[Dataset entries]

◇ ◇ ◇ ◇ ◇ ◇ ◇

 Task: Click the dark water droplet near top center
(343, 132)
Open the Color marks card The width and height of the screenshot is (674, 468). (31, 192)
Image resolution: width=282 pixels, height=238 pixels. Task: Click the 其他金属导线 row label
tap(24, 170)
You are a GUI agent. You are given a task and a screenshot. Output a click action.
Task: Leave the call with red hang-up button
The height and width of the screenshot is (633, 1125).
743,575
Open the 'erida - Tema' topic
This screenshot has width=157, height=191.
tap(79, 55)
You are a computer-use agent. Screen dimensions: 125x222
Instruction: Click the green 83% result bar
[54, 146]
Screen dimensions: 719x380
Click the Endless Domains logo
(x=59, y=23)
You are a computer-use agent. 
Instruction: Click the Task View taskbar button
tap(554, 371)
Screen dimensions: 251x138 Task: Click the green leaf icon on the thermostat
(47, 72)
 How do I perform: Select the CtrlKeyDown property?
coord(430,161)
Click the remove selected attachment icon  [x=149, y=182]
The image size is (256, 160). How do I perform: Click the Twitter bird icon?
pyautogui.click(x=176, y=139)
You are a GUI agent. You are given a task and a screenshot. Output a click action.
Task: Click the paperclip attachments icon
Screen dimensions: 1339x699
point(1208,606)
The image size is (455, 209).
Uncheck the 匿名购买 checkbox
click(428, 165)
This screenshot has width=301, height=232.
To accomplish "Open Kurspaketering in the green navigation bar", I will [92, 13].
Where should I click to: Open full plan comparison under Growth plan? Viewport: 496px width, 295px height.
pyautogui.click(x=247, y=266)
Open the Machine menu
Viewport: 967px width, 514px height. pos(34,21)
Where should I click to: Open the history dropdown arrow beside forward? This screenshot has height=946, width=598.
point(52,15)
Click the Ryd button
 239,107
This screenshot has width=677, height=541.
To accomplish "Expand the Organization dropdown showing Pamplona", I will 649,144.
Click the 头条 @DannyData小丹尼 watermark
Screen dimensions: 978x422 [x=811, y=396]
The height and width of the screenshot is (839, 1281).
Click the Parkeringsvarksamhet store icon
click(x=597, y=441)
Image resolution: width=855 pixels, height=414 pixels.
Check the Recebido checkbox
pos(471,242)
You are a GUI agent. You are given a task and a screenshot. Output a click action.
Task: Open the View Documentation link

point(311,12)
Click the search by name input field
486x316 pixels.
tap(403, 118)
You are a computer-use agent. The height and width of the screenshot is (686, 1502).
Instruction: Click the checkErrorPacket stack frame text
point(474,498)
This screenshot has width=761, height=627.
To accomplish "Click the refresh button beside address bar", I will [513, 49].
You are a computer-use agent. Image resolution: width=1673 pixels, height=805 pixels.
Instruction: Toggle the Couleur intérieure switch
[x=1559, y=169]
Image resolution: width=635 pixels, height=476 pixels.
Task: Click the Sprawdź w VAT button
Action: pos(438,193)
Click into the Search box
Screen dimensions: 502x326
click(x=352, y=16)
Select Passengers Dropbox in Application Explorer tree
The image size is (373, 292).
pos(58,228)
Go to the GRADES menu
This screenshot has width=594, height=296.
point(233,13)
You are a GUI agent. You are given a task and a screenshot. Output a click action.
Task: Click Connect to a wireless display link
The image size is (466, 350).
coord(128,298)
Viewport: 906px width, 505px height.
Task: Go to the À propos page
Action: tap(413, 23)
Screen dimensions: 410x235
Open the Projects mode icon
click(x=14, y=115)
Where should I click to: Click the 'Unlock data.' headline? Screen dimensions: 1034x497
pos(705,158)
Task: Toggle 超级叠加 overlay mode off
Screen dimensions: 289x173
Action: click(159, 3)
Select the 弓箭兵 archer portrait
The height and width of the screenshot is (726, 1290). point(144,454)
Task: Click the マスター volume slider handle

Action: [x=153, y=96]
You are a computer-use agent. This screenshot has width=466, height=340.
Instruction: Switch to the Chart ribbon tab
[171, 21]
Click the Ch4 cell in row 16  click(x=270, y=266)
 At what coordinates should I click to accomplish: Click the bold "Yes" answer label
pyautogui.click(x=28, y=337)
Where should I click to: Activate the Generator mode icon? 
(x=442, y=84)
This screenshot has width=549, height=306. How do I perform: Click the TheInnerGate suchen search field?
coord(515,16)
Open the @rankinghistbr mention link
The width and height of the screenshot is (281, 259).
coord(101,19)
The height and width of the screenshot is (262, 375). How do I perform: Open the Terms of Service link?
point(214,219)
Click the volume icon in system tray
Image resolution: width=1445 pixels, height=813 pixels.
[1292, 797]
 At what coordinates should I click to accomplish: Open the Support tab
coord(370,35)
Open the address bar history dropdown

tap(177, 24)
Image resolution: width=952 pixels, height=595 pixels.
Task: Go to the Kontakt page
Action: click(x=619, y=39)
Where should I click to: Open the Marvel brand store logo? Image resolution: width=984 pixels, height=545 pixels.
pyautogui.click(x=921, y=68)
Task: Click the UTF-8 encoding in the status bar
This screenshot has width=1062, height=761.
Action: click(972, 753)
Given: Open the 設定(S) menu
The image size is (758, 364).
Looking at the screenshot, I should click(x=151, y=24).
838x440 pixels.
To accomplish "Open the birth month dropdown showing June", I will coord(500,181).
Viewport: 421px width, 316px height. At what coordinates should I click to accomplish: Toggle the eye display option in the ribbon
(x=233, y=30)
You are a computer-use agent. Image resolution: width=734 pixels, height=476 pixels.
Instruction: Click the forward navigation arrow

◇ ◇ ◇ ◇ ◇ ◇ ◇

## Exercise aim
Lines above containing "will": give their number only.

## Task output
4